Со дня переезда в мастерскую Роберта я ни разу не переступал порога своей старой квартиры. Когда мне что-нибудь надо было оттуда взять, я посылал прислугу, которая по моему поручению производила и все необходимые платежи. Рукописи и книги в случае необходимости она тоже с легкостью находила на полках и привозила сюда, потому что в силу моей педантичности, которая к тому времени стала почти маниакальной, все, что относилось к моим занятиям, стояло под номерами. Впрочем, с тех пор как я ее в последний раз посылал к себе домой, прошло уже несколько недель. А с недавнего времени мои прогулки все чаще приводили меня в квартал, где был мой дом, однако в него я не заходил.

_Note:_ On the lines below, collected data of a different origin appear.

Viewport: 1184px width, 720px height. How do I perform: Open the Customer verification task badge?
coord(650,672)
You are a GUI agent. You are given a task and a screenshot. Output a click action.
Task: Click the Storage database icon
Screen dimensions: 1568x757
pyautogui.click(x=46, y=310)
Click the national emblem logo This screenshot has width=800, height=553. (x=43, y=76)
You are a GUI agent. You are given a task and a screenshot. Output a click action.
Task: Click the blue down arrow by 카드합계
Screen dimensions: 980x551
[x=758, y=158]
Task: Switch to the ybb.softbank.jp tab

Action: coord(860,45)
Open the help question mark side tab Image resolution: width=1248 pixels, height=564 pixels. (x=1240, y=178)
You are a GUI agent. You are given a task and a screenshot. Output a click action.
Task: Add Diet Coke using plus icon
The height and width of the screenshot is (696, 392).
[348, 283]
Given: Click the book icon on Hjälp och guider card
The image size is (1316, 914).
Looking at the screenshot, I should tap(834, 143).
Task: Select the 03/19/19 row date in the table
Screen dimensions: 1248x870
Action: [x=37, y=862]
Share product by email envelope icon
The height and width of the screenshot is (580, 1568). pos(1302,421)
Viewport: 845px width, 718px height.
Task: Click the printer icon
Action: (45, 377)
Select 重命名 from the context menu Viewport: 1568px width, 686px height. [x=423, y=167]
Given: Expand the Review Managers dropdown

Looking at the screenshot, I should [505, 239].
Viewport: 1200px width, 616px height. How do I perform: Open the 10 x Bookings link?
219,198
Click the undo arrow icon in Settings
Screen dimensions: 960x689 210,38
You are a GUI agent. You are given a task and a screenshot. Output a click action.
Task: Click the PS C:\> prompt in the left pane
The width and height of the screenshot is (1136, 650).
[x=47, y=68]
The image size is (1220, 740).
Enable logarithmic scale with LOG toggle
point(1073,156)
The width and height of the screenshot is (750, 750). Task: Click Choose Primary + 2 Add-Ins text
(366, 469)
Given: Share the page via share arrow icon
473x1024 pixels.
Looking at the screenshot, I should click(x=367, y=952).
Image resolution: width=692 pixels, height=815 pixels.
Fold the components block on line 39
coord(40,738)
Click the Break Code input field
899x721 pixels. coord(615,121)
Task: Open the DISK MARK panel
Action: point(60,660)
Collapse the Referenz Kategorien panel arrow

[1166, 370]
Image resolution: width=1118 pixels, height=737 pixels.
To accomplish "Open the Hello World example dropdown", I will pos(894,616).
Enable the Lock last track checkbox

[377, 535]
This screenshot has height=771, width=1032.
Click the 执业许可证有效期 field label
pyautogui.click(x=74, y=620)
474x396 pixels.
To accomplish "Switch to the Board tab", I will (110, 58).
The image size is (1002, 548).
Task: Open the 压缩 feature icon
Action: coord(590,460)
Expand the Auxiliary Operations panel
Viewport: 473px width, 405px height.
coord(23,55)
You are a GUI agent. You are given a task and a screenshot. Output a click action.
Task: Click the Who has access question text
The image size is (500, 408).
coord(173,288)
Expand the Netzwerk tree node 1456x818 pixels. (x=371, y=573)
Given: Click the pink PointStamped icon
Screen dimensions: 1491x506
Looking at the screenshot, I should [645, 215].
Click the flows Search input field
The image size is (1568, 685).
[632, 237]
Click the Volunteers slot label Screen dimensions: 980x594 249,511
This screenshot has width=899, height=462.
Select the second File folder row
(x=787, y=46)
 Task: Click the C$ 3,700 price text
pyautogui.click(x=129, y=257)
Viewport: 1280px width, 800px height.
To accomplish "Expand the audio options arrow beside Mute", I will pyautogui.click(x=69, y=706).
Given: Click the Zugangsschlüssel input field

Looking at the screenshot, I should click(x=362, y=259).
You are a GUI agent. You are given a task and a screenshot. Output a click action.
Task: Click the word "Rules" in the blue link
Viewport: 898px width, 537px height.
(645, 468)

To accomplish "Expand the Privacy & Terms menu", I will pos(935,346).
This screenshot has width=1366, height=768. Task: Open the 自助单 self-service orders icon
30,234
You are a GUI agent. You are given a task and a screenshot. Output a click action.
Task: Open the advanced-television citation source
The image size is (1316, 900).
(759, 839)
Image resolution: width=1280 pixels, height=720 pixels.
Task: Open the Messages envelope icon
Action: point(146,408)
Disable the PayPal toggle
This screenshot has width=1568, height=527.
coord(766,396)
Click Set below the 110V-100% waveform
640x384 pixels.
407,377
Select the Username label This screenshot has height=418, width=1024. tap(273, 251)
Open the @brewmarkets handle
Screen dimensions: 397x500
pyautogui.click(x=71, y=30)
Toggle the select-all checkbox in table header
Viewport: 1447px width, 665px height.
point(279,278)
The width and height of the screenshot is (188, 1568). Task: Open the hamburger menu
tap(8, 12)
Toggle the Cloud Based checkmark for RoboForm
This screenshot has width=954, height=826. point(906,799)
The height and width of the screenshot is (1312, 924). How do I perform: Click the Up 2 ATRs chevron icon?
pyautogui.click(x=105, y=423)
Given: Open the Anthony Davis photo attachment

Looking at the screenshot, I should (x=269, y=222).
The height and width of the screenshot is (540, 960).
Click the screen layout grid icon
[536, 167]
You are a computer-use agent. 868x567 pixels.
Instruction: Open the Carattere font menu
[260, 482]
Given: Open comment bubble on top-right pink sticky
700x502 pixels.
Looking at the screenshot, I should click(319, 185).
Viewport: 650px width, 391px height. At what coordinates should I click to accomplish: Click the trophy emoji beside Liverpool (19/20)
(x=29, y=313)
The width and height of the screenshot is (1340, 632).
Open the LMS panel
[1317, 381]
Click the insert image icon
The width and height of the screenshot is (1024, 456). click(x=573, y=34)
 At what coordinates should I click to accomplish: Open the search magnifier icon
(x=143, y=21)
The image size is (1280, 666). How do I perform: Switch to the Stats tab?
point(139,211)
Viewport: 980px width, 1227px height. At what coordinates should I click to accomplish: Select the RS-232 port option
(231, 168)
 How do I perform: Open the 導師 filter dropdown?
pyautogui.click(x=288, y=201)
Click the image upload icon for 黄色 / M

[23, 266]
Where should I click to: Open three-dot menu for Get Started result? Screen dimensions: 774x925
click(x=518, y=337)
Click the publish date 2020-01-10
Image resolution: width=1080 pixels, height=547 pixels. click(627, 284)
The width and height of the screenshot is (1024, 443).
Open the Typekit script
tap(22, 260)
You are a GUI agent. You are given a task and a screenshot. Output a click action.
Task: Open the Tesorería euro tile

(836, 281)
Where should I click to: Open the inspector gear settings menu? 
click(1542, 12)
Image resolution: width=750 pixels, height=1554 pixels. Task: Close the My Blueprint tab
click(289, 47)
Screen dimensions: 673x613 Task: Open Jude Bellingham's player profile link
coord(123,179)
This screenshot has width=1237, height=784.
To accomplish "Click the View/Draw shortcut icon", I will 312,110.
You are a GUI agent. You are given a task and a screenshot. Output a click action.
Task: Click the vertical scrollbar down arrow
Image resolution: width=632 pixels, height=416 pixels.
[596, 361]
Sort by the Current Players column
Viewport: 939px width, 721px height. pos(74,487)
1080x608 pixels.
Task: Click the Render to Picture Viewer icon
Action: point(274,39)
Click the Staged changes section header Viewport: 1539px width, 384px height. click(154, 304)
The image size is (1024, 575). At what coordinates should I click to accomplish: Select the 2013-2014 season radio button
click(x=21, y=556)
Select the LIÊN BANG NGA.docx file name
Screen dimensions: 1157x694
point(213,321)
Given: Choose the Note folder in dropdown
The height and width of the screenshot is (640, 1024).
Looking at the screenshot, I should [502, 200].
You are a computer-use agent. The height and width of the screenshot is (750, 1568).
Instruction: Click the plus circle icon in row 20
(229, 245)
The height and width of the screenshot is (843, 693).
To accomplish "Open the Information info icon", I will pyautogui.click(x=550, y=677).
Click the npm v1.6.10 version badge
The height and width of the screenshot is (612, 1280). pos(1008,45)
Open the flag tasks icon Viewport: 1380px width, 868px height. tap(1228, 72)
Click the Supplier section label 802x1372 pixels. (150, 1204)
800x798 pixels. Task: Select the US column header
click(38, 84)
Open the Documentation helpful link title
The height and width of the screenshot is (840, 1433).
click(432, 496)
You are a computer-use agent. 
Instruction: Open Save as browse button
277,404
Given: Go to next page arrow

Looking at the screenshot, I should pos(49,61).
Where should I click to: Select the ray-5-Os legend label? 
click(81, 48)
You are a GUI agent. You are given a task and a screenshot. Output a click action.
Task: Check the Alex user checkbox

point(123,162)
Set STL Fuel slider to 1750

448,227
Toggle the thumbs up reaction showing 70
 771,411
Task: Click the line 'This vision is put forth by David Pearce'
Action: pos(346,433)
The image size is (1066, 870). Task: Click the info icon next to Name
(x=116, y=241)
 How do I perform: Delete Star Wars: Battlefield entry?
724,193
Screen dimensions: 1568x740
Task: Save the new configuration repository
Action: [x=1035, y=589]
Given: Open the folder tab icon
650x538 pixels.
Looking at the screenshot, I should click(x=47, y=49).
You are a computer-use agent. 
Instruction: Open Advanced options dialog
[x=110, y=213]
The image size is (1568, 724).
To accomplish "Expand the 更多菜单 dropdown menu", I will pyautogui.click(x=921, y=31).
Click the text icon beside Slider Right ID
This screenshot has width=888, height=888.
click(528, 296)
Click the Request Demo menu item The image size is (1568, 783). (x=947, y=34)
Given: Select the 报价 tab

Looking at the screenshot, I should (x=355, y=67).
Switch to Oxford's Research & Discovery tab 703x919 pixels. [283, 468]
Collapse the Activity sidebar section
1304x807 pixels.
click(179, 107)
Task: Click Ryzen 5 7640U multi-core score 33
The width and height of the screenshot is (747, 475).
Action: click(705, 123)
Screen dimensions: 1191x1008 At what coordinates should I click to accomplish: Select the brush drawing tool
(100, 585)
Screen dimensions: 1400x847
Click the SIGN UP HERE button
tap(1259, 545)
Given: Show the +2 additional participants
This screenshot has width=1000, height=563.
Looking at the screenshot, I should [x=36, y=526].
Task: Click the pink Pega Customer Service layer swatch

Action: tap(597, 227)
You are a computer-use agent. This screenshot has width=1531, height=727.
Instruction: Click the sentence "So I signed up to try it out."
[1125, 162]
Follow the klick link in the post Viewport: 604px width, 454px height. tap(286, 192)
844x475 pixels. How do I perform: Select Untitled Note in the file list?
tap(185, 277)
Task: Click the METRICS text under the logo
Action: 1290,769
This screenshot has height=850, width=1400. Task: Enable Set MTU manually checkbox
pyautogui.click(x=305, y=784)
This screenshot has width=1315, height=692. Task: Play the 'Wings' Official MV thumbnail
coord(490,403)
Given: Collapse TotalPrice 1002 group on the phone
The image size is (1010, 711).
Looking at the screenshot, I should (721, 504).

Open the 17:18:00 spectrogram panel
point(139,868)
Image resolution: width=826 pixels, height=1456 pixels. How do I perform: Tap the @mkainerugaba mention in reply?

В этих путешествиях - туда я ездил теперь только на трамвае - вскоре образовалась своего рода промежуточная остановка в районе Лихтенверд (его и сейчас еще так называют). Лихтенверд я облюбовал недавно. Я избегал обломков корабля и потому ходил теперь сюда. Это место, откуда открывался широкий вид в где я обнаружил маленькое кафе, было расположено примерно на полпути между моей старой и новой квартирами. Поначалу я здесь застрял; когда после обеда я выходил из дому - я имел привычку свершать в это время моцион, - то Лихтенвердская площадь и маленькое кафе были как бы провозглашенной целью моей прогулки (однако вскоре я двинулся дальше). Отсюда, с этой открытой высокой точки, видно было все огромное привокзальное хозяйство - запасные пути, тянувшиеся так далеко, что их трудно было охватить взглядом, расходящиеся в разные стороны пучки рельсов, пакгаузы, щепочки вагонов, которые издалека в лучах закатного солнца казались рядами красных игральных костей, клубы пара, выброшенные терпеливыми локомотивами на переформировке, а за всем этим поглощенные дымом и маревом кварталы города, сбегающие к реке; весь этот вид был словно опоясан и собран в единое целое эстакадой городской железной дороги. Все вместе составляло впечатляющую картину какого-то искусственного пейзажа, раскинувшегося как естественный, - горестный аккорд серьезности нашего времени, нашего общего положения или как там это еще назвать. Но в маленьком кафе я и в самом деле сидел погруженный в свои мысли, ушедший в себя, освободившийся от всего и от всех, а особенно от обеих моих квартир, той, что за городом, у реки, и той, что в городе.